• _INSTRUCTIONS TO FOLLOW_: Copy every one of the entries below word for word, keeping each line as it stands.

:: LISTING ::

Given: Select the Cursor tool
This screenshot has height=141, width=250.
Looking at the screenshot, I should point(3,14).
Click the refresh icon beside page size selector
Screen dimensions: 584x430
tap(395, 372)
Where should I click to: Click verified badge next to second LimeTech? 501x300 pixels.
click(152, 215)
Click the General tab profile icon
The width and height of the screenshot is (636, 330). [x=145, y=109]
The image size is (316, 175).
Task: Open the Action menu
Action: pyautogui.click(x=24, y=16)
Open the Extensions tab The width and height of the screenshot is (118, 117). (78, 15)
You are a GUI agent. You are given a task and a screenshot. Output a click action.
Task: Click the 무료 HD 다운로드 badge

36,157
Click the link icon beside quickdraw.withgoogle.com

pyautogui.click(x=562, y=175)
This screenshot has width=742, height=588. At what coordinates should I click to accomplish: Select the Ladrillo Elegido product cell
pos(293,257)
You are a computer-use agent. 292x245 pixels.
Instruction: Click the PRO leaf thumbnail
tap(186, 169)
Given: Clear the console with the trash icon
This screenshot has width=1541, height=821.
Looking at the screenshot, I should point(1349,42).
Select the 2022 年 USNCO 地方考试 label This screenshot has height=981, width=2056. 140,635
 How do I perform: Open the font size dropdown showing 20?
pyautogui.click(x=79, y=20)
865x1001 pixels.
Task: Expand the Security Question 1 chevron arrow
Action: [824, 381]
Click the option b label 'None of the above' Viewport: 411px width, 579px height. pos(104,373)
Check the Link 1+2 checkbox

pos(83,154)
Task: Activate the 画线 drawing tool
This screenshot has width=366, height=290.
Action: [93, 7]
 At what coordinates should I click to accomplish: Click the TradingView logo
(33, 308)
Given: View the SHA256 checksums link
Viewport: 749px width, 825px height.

:::

• _EXERCISE RESULT_:
Given: Select the Cursor tool
This screenshot has height=141, width=250.
Looking at the screenshot, I should point(3,14).
Click the refresh icon beside page size selector
Screen dimensions: 584x430
tap(395, 372)
Where should I click to: Click verified badge next to second LimeTech? 501x300 pixels.
click(152, 215)
Click the General tab profile icon
The width and height of the screenshot is (636, 330). [x=145, y=109]
The image size is (316, 175).
Task: Open the Action menu
Action: pyautogui.click(x=24, y=16)
Open the Extensions tab The width and height of the screenshot is (118, 117). (78, 15)
You are a GUI agent. You are given a task and a screenshot. Output a click action.
Task: Click the 무료 HD 다운로드 badge

36,157
Click the link icon beside quickdraw.withgoogle.com

pyautogui.click(x=562, y=175)
This screenshot has width=742, height=588. At what coordinates should I click to accomplish: Select the Ladrillo Elegido product cell
pos(293,257)
You are a computer-use agent. 292x245 pixels.
Instruction: Click the PRO leaf thumbnail
tap(186, 169)
Given: Clear the console with the trash icon
This screenshot has width=1541, height=821.
Looking at the screenshot, I should point(1349,42).
Select the 2022 年 USNCO 地方考试 label This screenshot has height=981, width=2056. 140,635
 How do I perform: Open the font size dropdown showing 20?
pyautogui.click(x=79, y=20)
865x1001 pixels.
Task: Expand the Security Question 1 chevron arrow
Action: [824, 381]
Click the option b label 'None of the above' Viewport: 411px width, 579px height. pos(104,373)
Check the Link 1+2 checkbox

pos(83,154)
Task: Activate the 画线 drawing tool
This screenshot has width=366, height=290.
Action: [93, 7]
 At what coordinates should I click to accomplish: Click the TradingView logo
(33, 308)
Given: View the SHA256 checksums link
Viewport: 749px width, 825px height.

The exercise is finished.